Ken Burns' 'Central Park Five' is a vivid reminder the 1989 rape case
There's plenty of blame to go around in "The Central Park Five," Ken Burns' documentary about the 1989 rape of a female jogger in Central Park that resulted in the wrongful convictions of five Harlem teenagers. The film shows how prosecutors, the press, the public and the justice system failed the five suspects -- all black or Hispanic -- who ended up with sentences ranging from five to 15 years. By the time DNA evidence and a confession from a convicted killer proved their innocence, they had spent their youth in prison.
"We have to talk about our own culpability, your own culpability," says Burns. "We all bought this story hook, line and sinker."
"The Central Park Five," which opens Friday in Manhattan at the IFC Center, Lincoln Plaza Cinemas and Harlem's Maysles Cinema, is the rare theatrical release from Burns, known for PBS series like "The Civil War" and "Baseball." (Another, "The Dust Bowl," premiered on TV earlier this week.) It's also one of Burns' more topical films, based on a 2011 book by his daughter, Sarah Burns, who co-directed with her husband, David McMahon.

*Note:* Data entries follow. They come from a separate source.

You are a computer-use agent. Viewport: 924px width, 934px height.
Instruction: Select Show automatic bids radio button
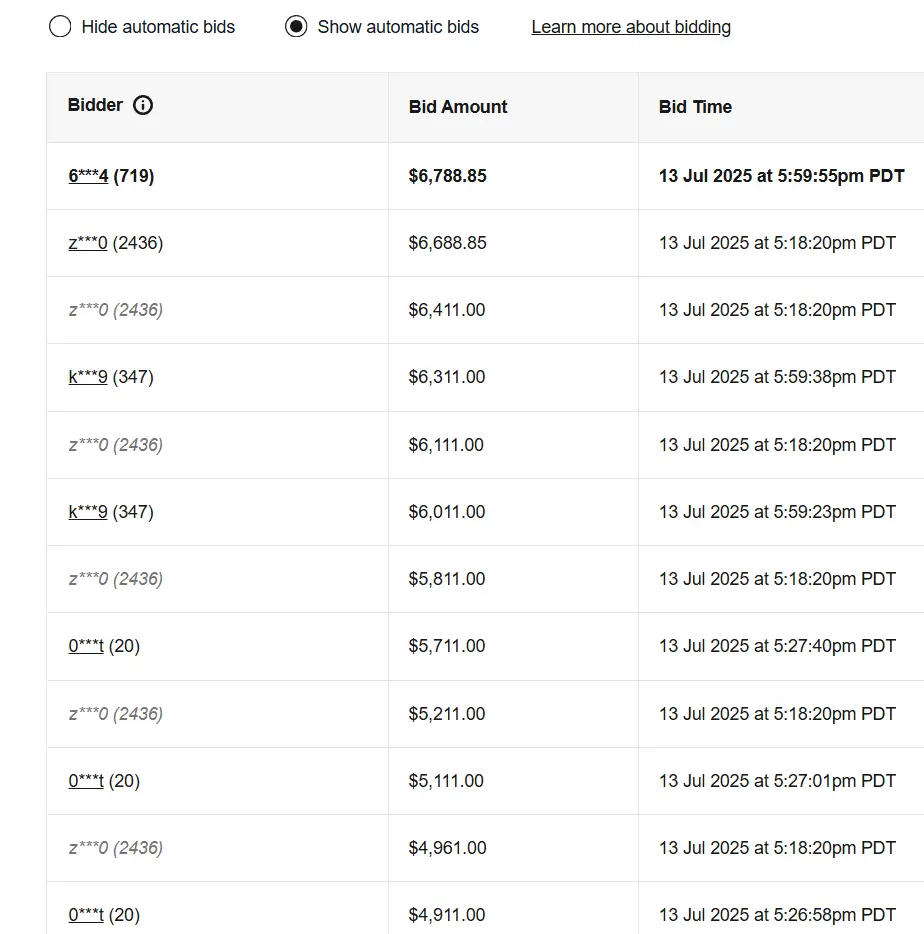(296, 26)
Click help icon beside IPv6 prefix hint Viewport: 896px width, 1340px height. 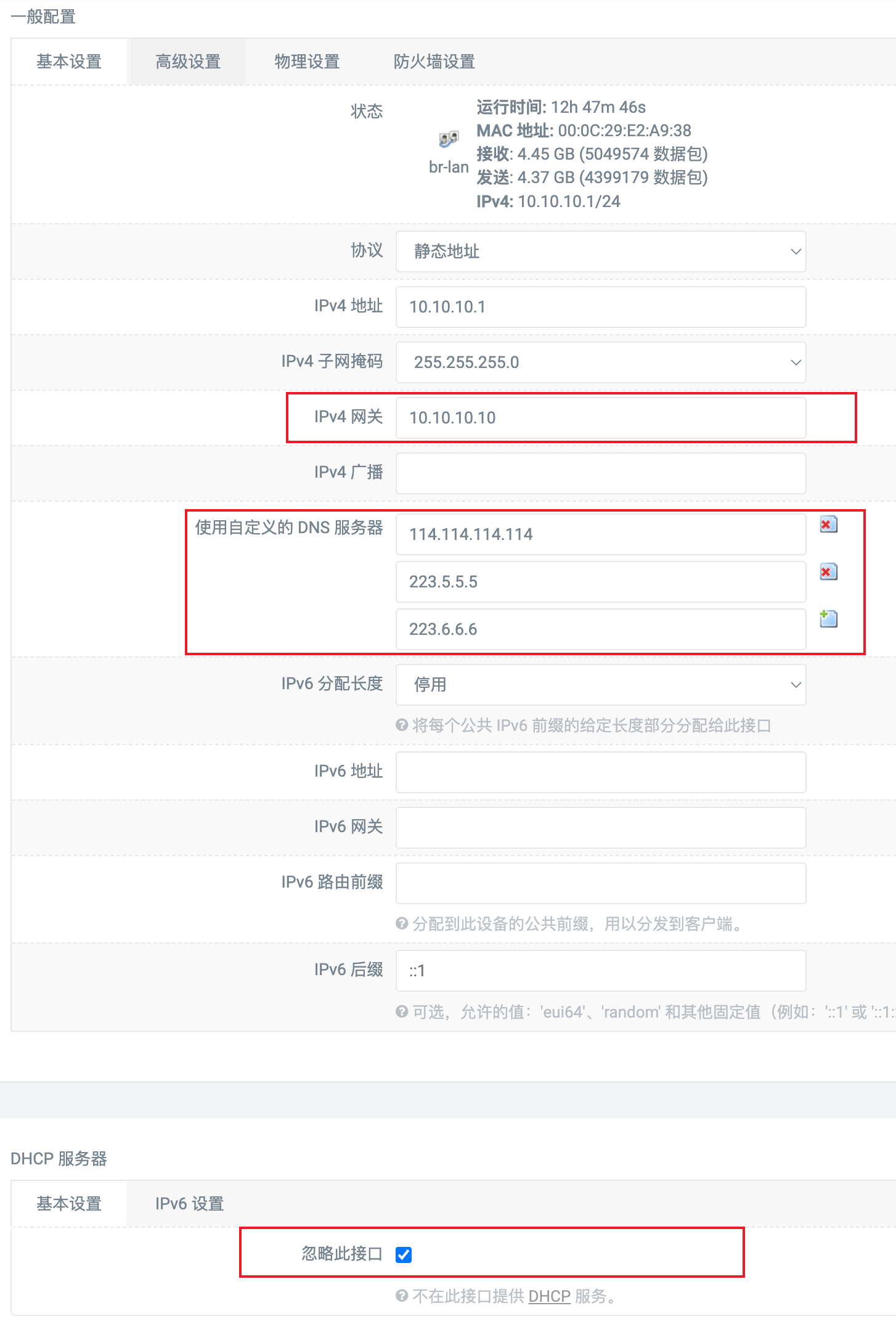[402, 923]
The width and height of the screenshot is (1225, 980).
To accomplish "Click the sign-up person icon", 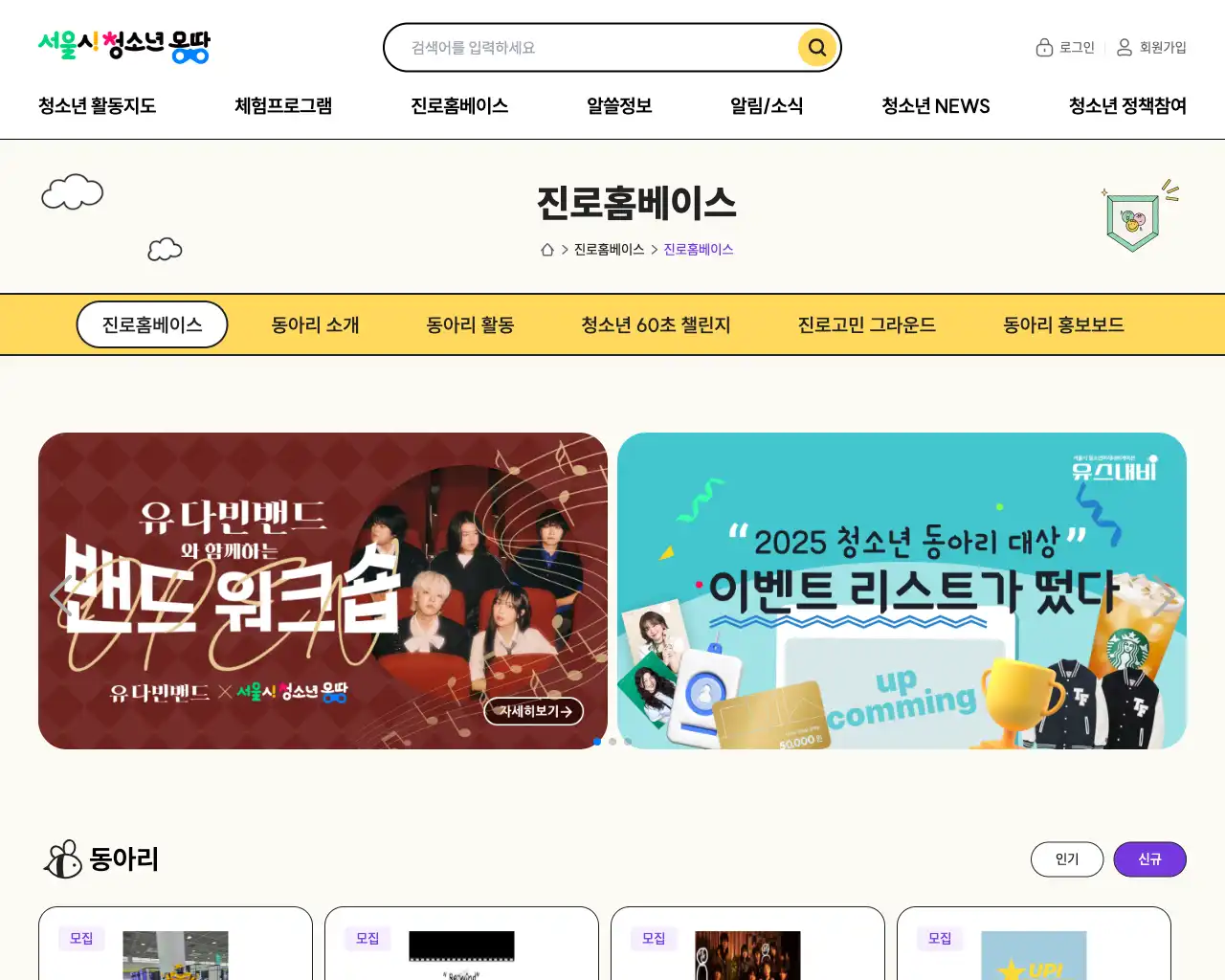I will pos(1125,47).
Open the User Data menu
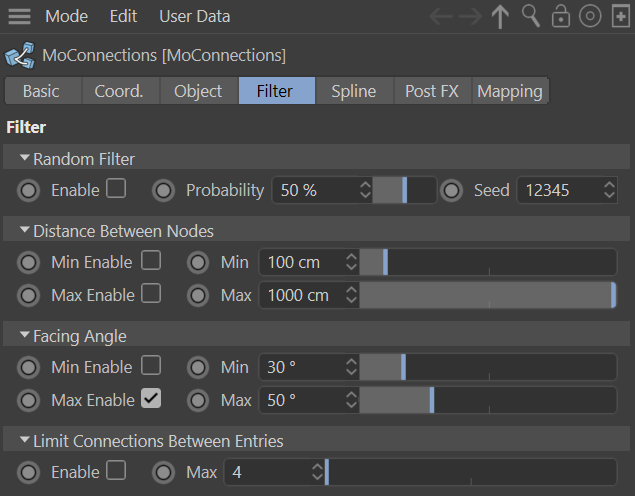Viewport: 635px width, 496px height. [194, 17]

The case is a vivid reminder of an uglier, scarier New York City. Crime was high, crack cocaine was infiltrating poor neighborhoods and the Howard Beach racial incident was a fresh memory. At the time, the Central Park five -- Antron McCray, Kevin Richardson, Yusef Salaam, Korey Wise and Raymond Santana -- fit the popular image of teenage criminals.
Rounded up with a group of youths who had been assaulting passersby in the park -- "wilding," as it famously became known -- the five were interrogated for hours and finally confessed to the rape hoping that police would then release them. (The jogger, in a coma, couldn't identify or rule out anyone.)
"People do not understand what it's like to be in a room with a detective who's taken over your world," says Garden City attorney Bruce Barket, a former Nassau County prosecutor. "It's a planned strategy, studied, framed and practiced, to get people to admit a crime they either did or didn't commit."
"The Central Park Five" is full of rueful admissions from the suspects, from journalists who covered the case and, most shockingly, from a juror who noticed glaring inconsistencies in the defendants' testimony but caved into peer pressure to return a guilty verdict. No police or prosecutors, however, are interviewed in the film. Burns says they declined to speak, citing a pending lawsuit filed by some of the five against New York City. (The city recently subpoenaed footage from the film; Burns has said he will fight it.)
Santana, now 38, still lives in Harlem and has been granting interviews to help promote the film. He says he has never received an apology from any law enforcement official involved in his case. "It would be great," he says, "because it would show that New York wanted to do the right thing."